#### [WORK REQUIRED]
Only a number is wanted: the count of lines in this listing that contain "pixel".

#### [EXERCISE INPUTS]
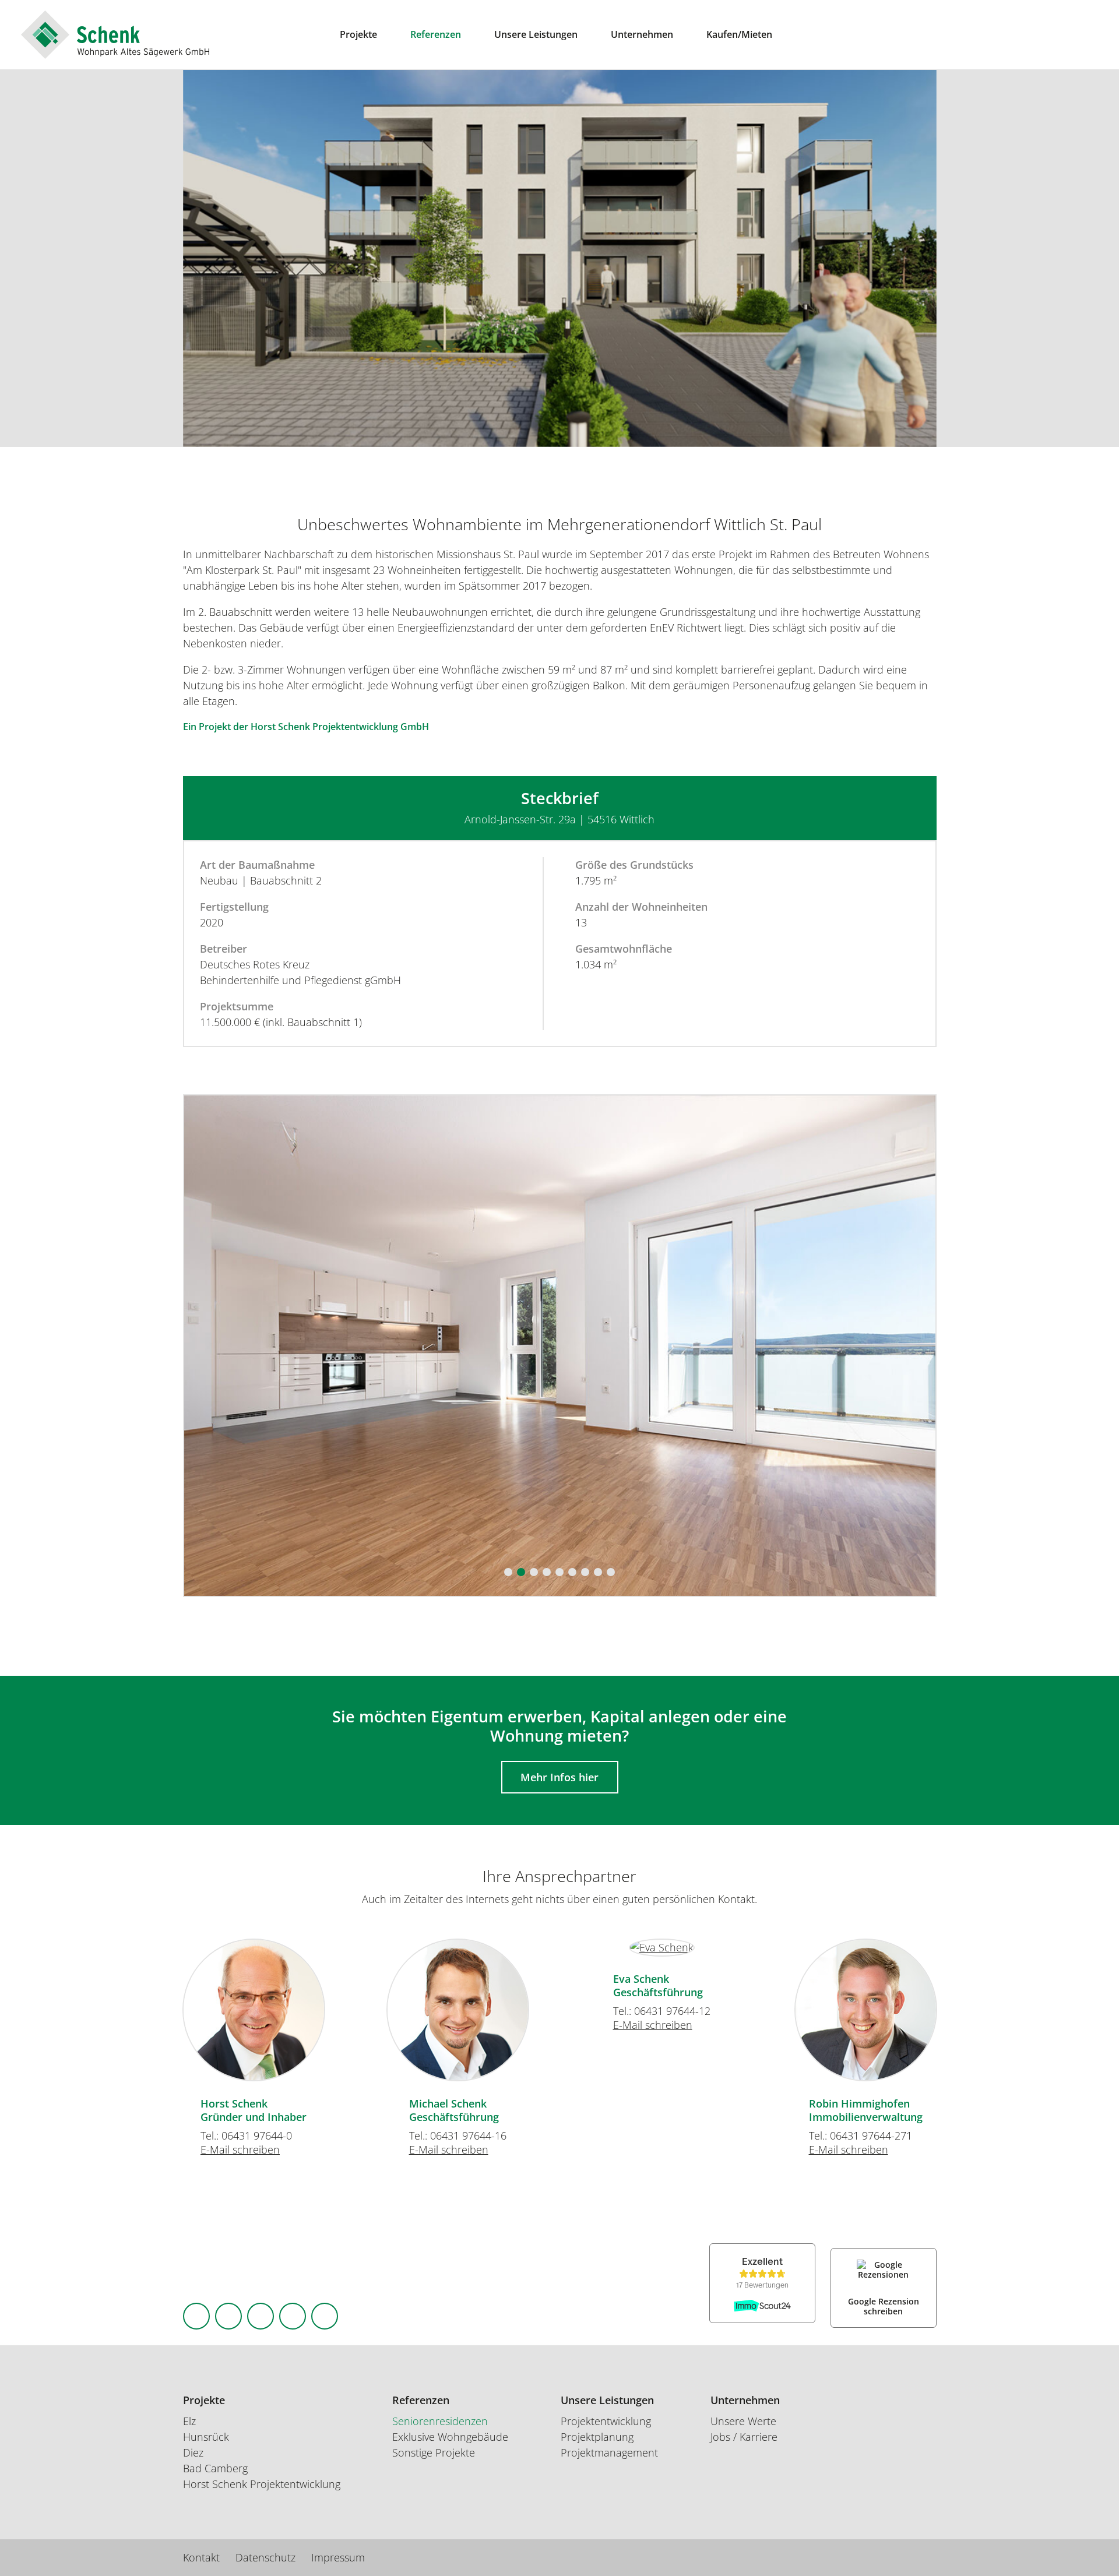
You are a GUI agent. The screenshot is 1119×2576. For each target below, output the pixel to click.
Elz (189, 2421)
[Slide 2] (521, 1572)
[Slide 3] (534, 1572)
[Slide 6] (572, 1572)
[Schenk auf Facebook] (196, 2316)
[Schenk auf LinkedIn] (260, 2316)
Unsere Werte (743, 2421)
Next (997, 2005)
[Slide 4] (547, 1572)
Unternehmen (642, 34)
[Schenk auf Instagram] (228, 2316)
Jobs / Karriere (743, 2437)
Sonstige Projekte (433, 2452)
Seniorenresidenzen (440, 2421)
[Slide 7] (585, 1572)
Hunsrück (206, 2437)
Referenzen (435, 34)
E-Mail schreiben (240, 2149)
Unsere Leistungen (536, 34)
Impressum (338, 2557)
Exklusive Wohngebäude (450, 2437)
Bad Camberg (215, 2468)
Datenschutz (265, 2557)
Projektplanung (597, 2437)
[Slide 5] (559, 1572)
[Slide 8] (598, 1572)
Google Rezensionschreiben (883, 2306)
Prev (122, 2005)
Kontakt (201, 2557)
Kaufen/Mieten (739, 34)
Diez (193, 2452)
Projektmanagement (609, 2452)
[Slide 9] (611, 1572)
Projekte (358, 34)
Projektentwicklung (606, 2421)
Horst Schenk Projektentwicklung (261, 2484)
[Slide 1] (508, 1572)
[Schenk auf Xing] (292, 2316)
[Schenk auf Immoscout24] (324, 2316)
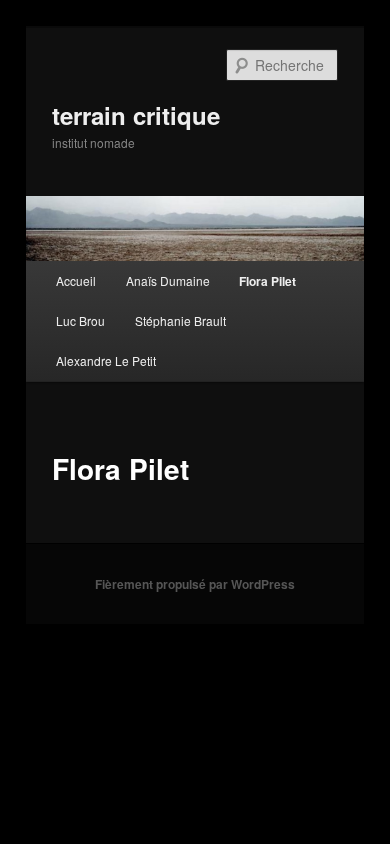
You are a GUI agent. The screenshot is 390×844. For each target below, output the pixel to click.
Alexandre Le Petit (106, 360)
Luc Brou (80, 320)
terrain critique (136, 115)
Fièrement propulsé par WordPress (195, 584)
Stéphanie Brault (180, 320)
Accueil (76, 280)
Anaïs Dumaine (168, 280)
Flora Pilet (267, 281)
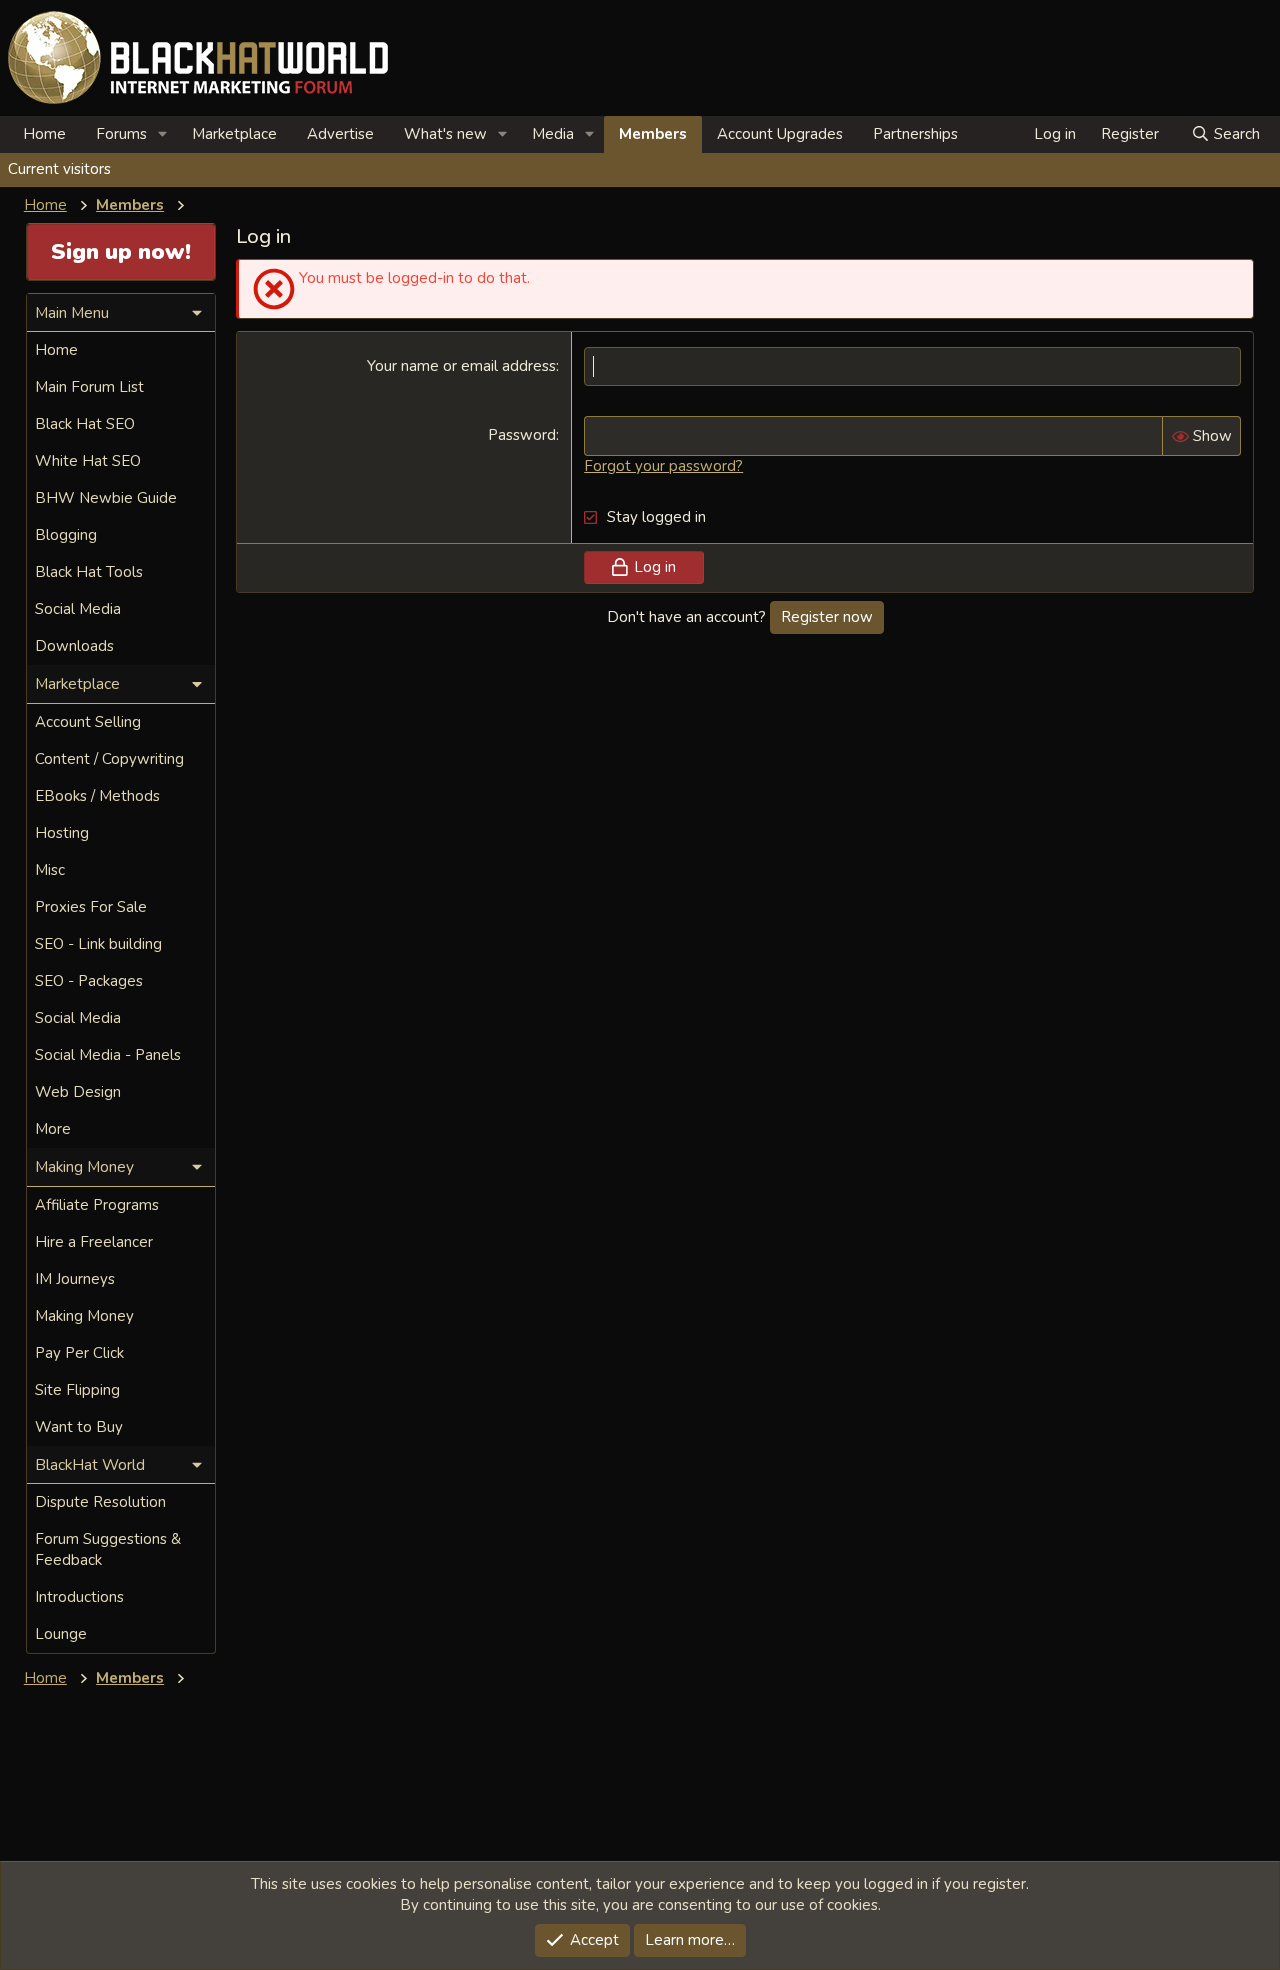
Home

#### [WORKED SOLUTION]
2